:: WHAT THE TASK ASKS ::
From the listing below, copy only the lines from the line that contains "You are a GUI" to the line that contains "This screenshot has width=519, height=1119.", counting those two lines as part of the copy.

:: ENTRIES SHOWN ::
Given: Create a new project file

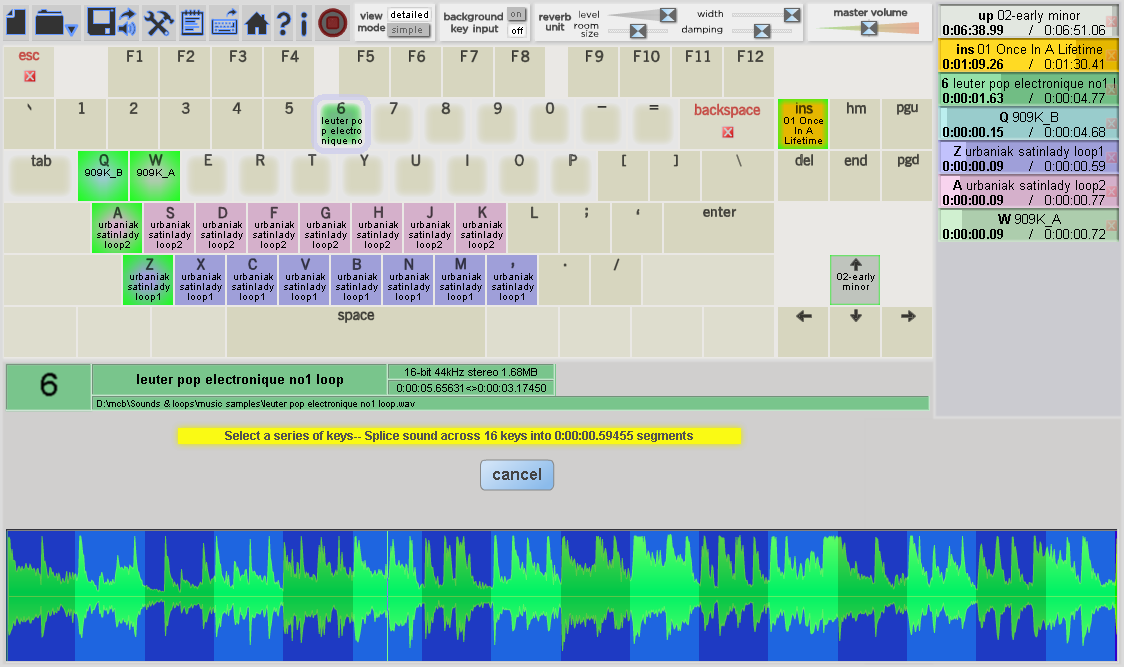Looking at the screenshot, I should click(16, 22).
==
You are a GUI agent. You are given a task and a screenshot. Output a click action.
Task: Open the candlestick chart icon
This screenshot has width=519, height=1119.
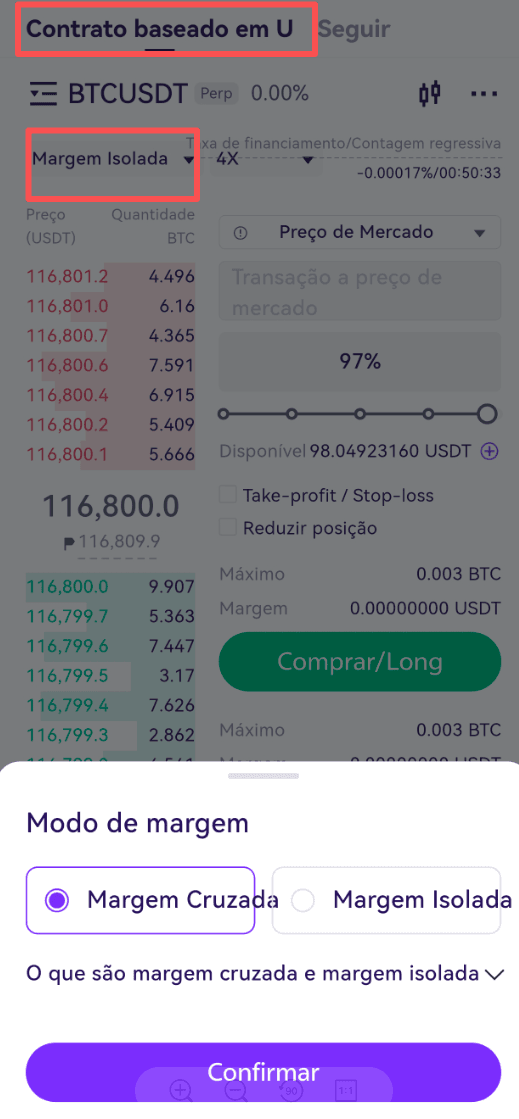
...
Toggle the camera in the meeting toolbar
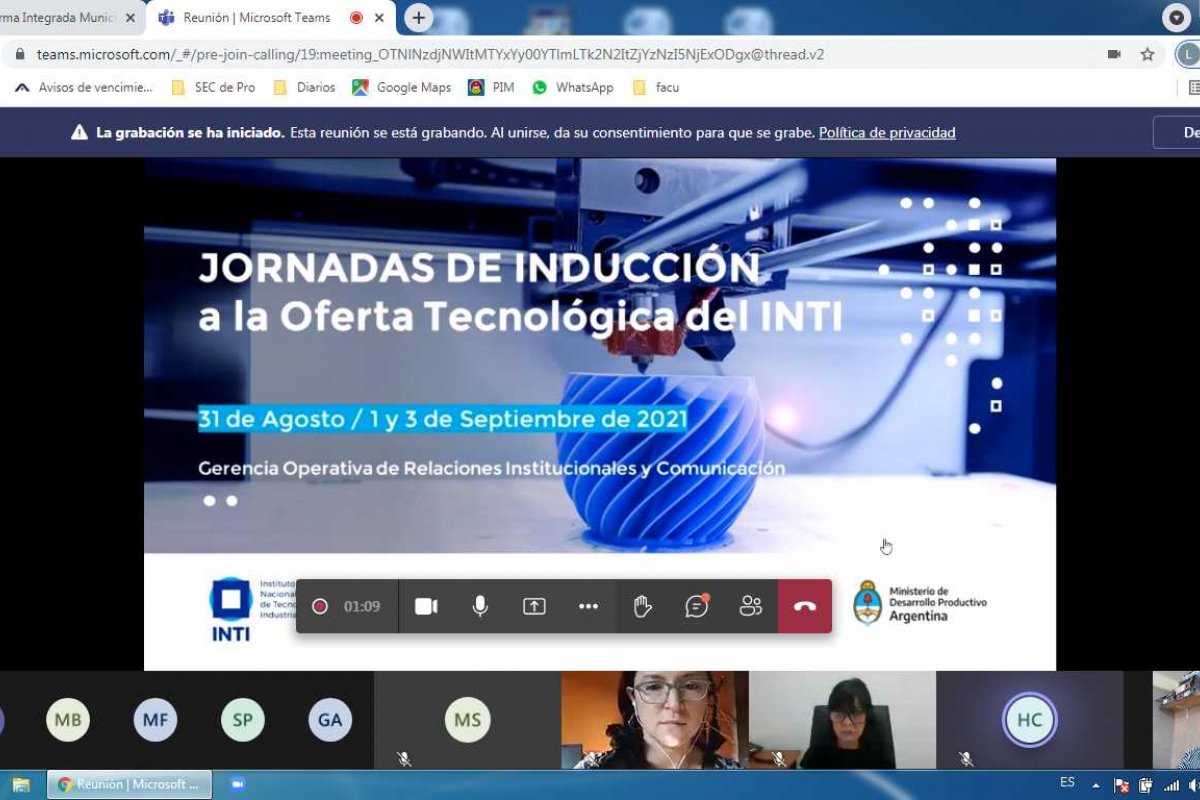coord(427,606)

:: EXERCISE SOLUTION ::
You are a GUI agent. You are given a task and a screenshot. Output a click action.
Task: Open the candlestick chart icon
This screenshot has width=519, height=1119.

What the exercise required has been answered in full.